Visa has mandated that Australian financial institutions provide their customers with safer and more advanced authentication options beyond SMS One-Time Passwords by October 2026.
These include biometric authentication, in-app authentication, app-to-app flows, or passkeys, which use multiple channels or devices to strengthen the identification and verification process.
The new requirement has been introduced as part of Visa’s Security Roadmap 2025-2028, which sets out the steps Visa will be taking across several "key areas" to strengthen resilience in Australia’s payment ecosystem.
The payments giant said these changes are needed to address the threat posed by the rise of generative artificial intelligence and machine learning technologies.
In a preview of the document, Visa explained that AI, combined with the rise of e-commerce, offers new opportunities for cyber criminals to exploit the most vulnerable point in the payments’ ecosystem: humans.
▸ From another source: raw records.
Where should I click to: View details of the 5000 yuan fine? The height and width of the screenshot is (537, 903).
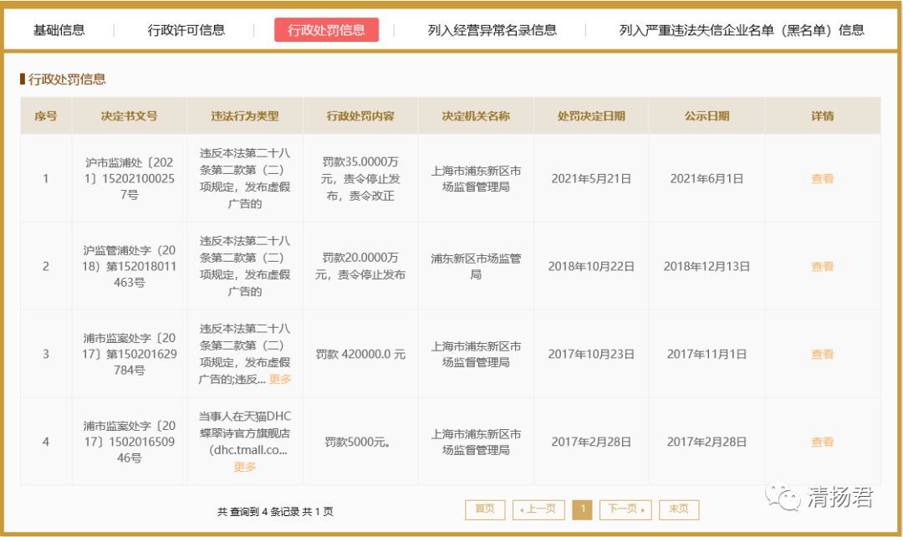[x=822, y=442]
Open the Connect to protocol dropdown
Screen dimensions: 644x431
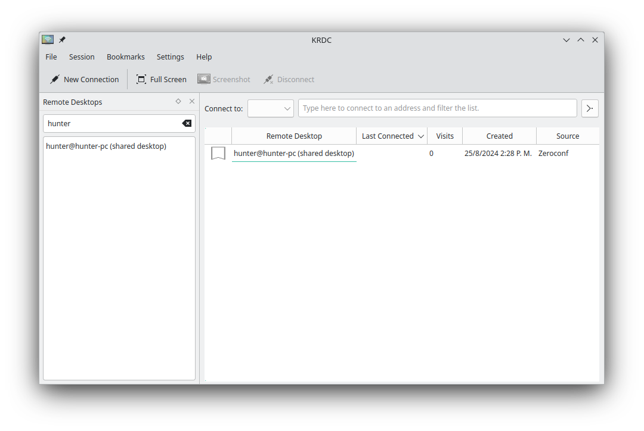[x=270, y=108]
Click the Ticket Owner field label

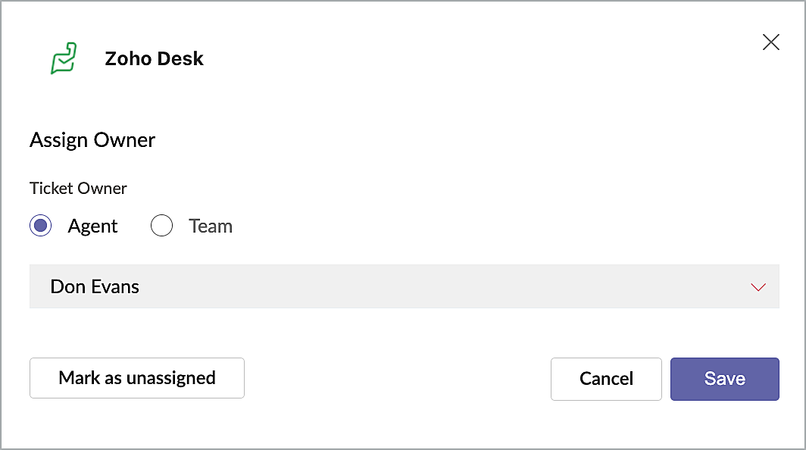pyautogui.click(x=78, y=189)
Martyna Lazar, head of risk for Visa Australia, New Zealand and South Pacific said, “Scammers prey on fundamental human needs and heightened emotions – whether that’s companionship, job security or by creating a sense of urgency, panic or concern, and there’s no IT patch that can be deployed for that.”
Visa has not yet outlined how it plans to convince the banking sector to make the required changes, nor how the inevitable costs of its required security upgrades and new protocols will be met.